◆ **WRITTEN INSTRUCTION**: Format the listing below as a numbered list with one entry per line, skipping blank lines. Leave the pictures out of your answer.

◆ **Items from a data source**:
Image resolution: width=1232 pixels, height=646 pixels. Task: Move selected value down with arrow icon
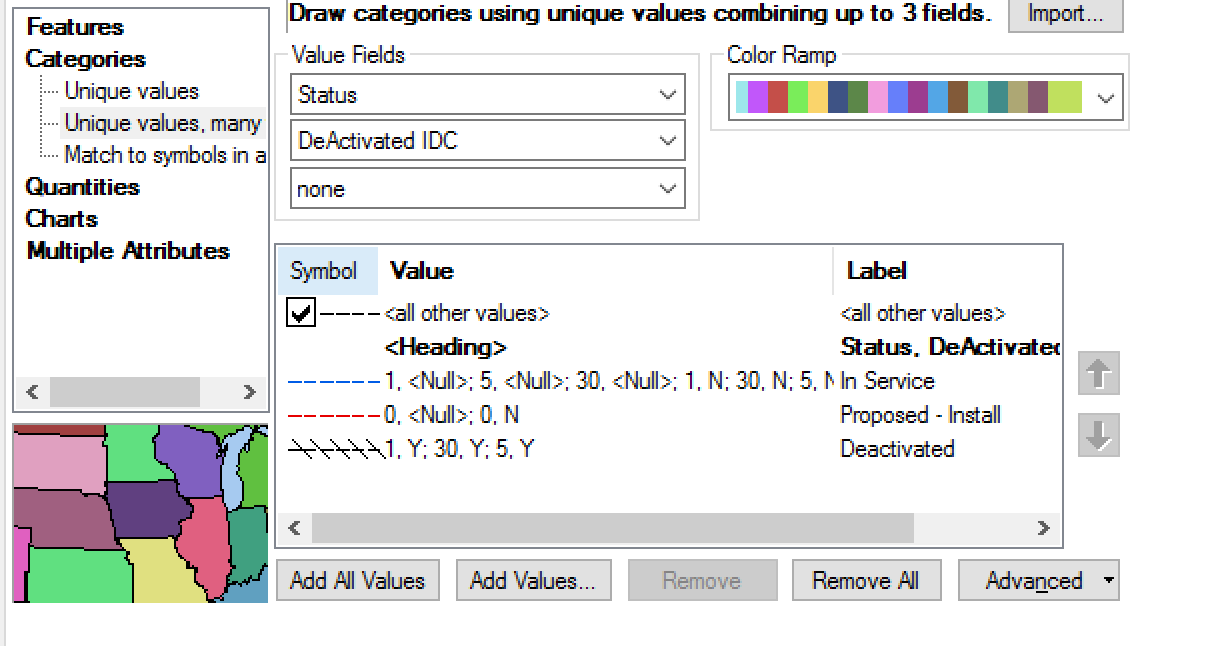coord(1098,436)
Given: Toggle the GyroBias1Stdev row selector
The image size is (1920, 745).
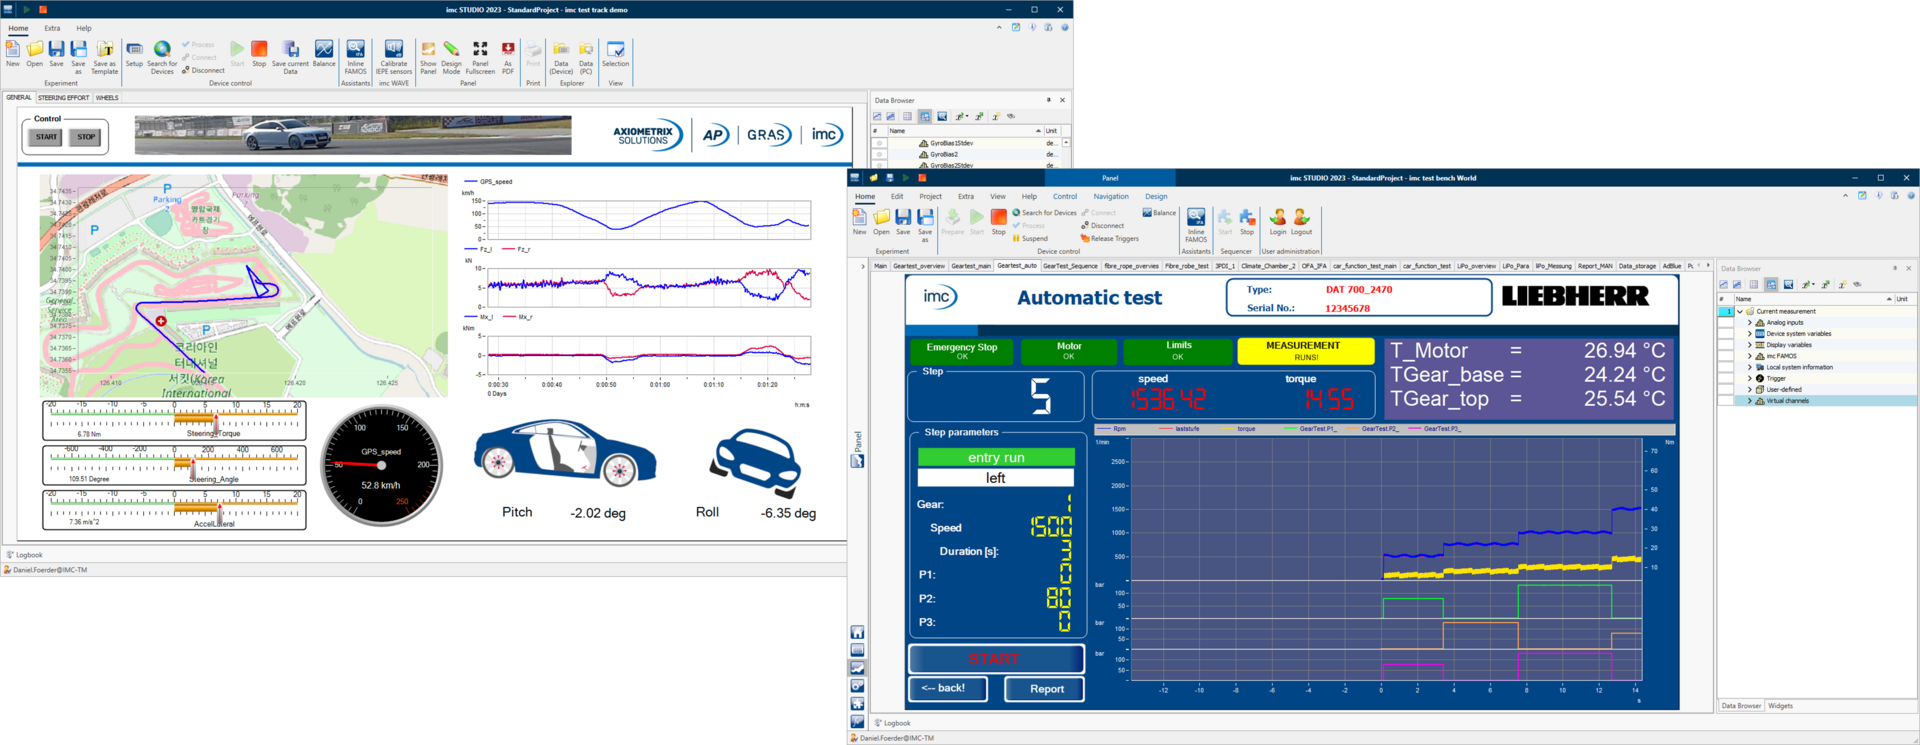Looking at the screenshot, I should 879,143.
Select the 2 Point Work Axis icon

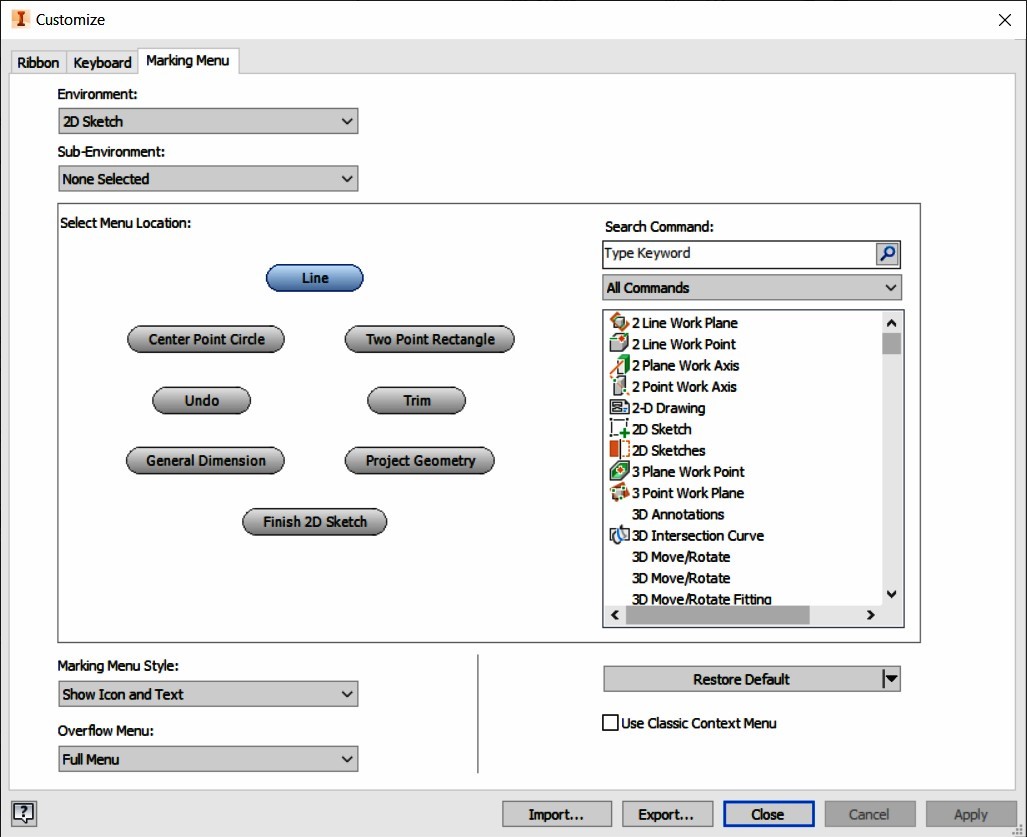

◆ **FINAL ANSWER**:
1. Image resolution: width=1232 pixels, height=646 pixels. Task: Move selected value down with arrow icon
2. coord(1098,436)
3. Given: Toggle the GyroBias1Stdev row selector
4. The image size is (1920, 745).
5. Looking at the screenshot, I should 879,143.
6. Select the 2 Point Work Axis icon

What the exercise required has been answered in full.